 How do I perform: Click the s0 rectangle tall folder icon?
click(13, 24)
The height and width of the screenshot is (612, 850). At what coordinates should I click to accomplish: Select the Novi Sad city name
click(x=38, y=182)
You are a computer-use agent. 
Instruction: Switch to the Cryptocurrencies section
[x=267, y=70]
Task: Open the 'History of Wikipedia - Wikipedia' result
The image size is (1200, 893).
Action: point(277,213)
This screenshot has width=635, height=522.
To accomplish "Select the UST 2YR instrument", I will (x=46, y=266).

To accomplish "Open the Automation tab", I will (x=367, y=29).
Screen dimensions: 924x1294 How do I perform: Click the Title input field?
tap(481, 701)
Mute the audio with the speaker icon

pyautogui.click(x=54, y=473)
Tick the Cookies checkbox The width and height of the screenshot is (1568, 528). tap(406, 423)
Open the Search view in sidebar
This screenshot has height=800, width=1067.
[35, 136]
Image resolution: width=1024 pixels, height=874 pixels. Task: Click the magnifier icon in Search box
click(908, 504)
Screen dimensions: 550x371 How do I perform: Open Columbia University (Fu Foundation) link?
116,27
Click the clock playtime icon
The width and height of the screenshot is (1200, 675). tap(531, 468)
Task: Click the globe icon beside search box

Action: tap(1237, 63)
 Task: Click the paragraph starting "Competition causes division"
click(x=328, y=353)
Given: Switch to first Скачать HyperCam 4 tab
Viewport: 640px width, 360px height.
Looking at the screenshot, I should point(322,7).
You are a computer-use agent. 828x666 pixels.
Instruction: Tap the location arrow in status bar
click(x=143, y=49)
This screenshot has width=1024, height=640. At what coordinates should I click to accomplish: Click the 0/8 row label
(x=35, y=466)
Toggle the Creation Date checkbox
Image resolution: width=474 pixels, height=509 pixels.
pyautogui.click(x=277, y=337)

● What is being asked:
Turn the records, from the start through the line containing "pyautogui.click(x=54, y=473)", into a numbered list, leaving out blank lines.

● Expected output:
1.  How do I perform: Click the s0 rectangle tall folder icon?
2. click(13, 24)
3. The height and width of the screenshot is (612, 850). At what coordinates should I click to accomplish: Select the Novi Sad city name
4. click(x=38, y=182)
5. You are a computer-use agent. 
6. Instruction: Switch to the Cryptocurrencies section
7. [x=267, y=70]
8. Task: Open the 'History of Wikipedia - Wikipedia' result
9. The image size is (1200, 893).
10. Action: point(277,213)
11. This screenshot has width=635, height=522.
12. To accomplish "Select the UST 2YR instrument", I will (x=46, y=266).
13. To accomplish "Open the Automation tab", I will (x=367, y=29).
14. Screen dimensions: 924x1294 How do I perform: Click the Title input field?
15. tap(481, 701)
16. Mute the audio with the speaker icon
17. pyautogui.click(x=54, y=473)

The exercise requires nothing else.